[Given instruction]
Please pull out every line in the items below that contains the word "Open", and list those lines one per line.

Dataset rows:

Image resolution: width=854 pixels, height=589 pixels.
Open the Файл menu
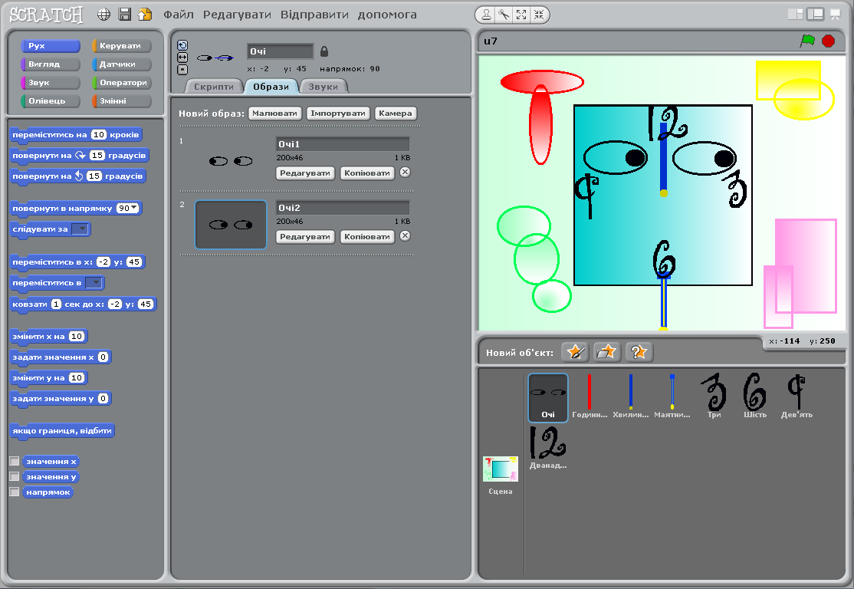coord(178,15)
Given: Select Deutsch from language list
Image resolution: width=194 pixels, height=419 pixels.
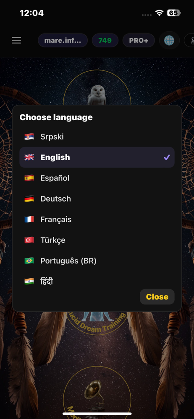Looking at the screenshot, I should [x=97, y=199].
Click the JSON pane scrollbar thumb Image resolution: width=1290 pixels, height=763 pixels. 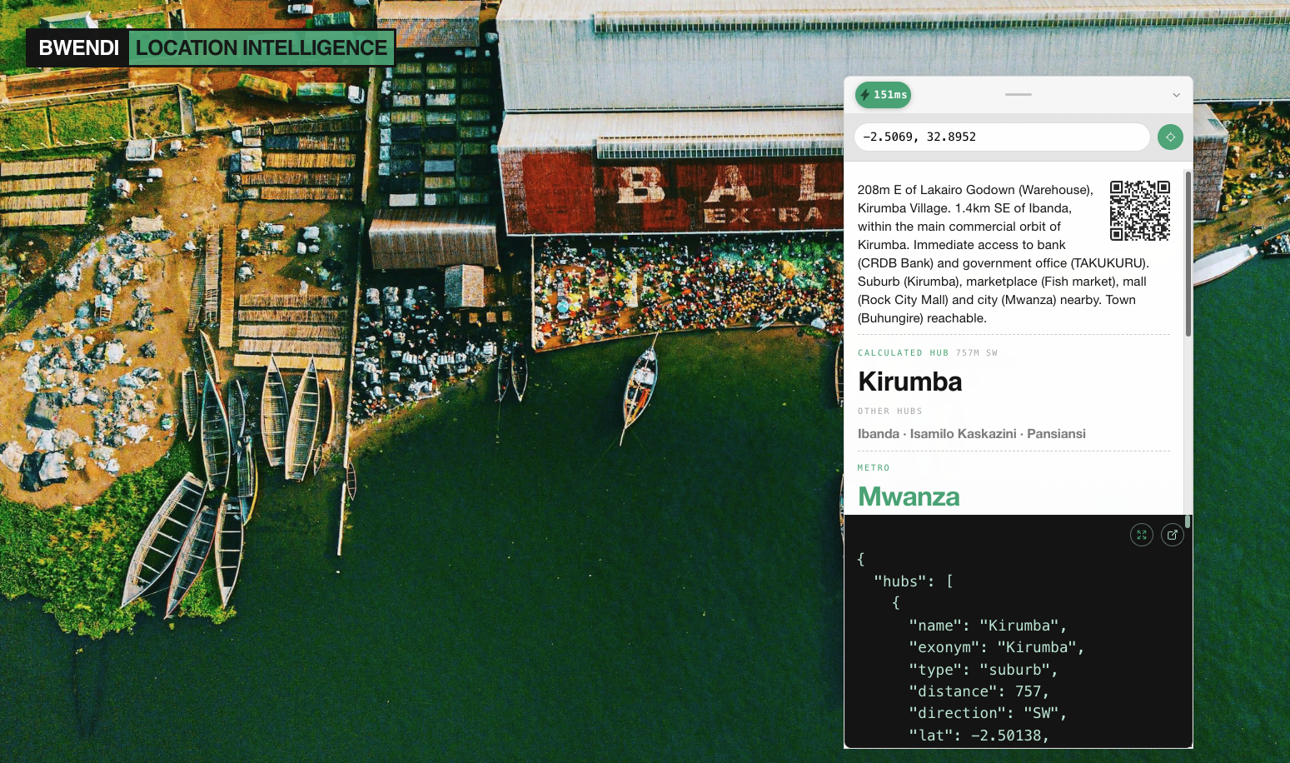click(1188, 521)
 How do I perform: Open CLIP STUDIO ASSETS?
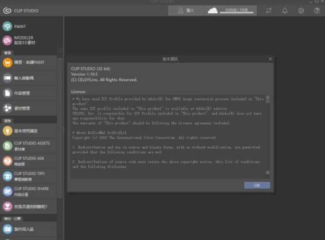tap(28, 146)

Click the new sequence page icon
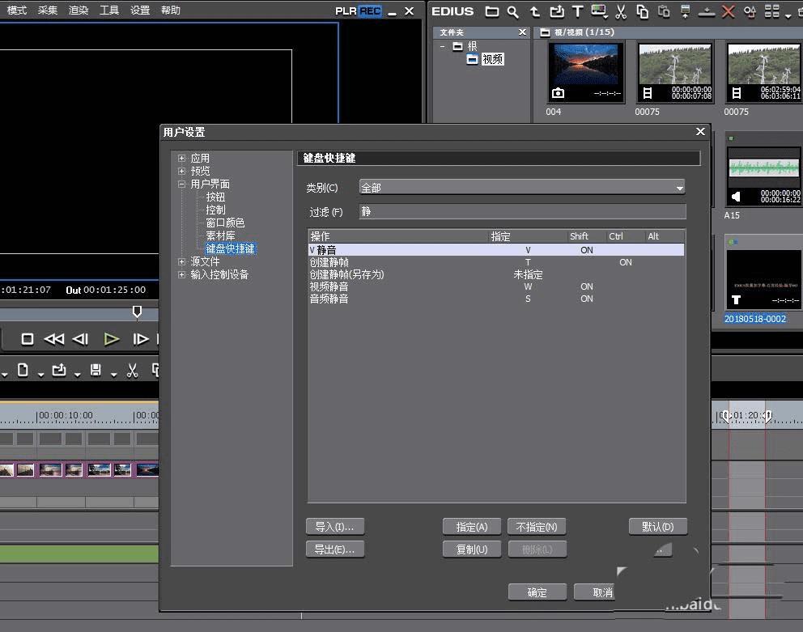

[Written solution]
Open the Файл menu
 How do I perform: Open CLIP STUDIO ASSETS?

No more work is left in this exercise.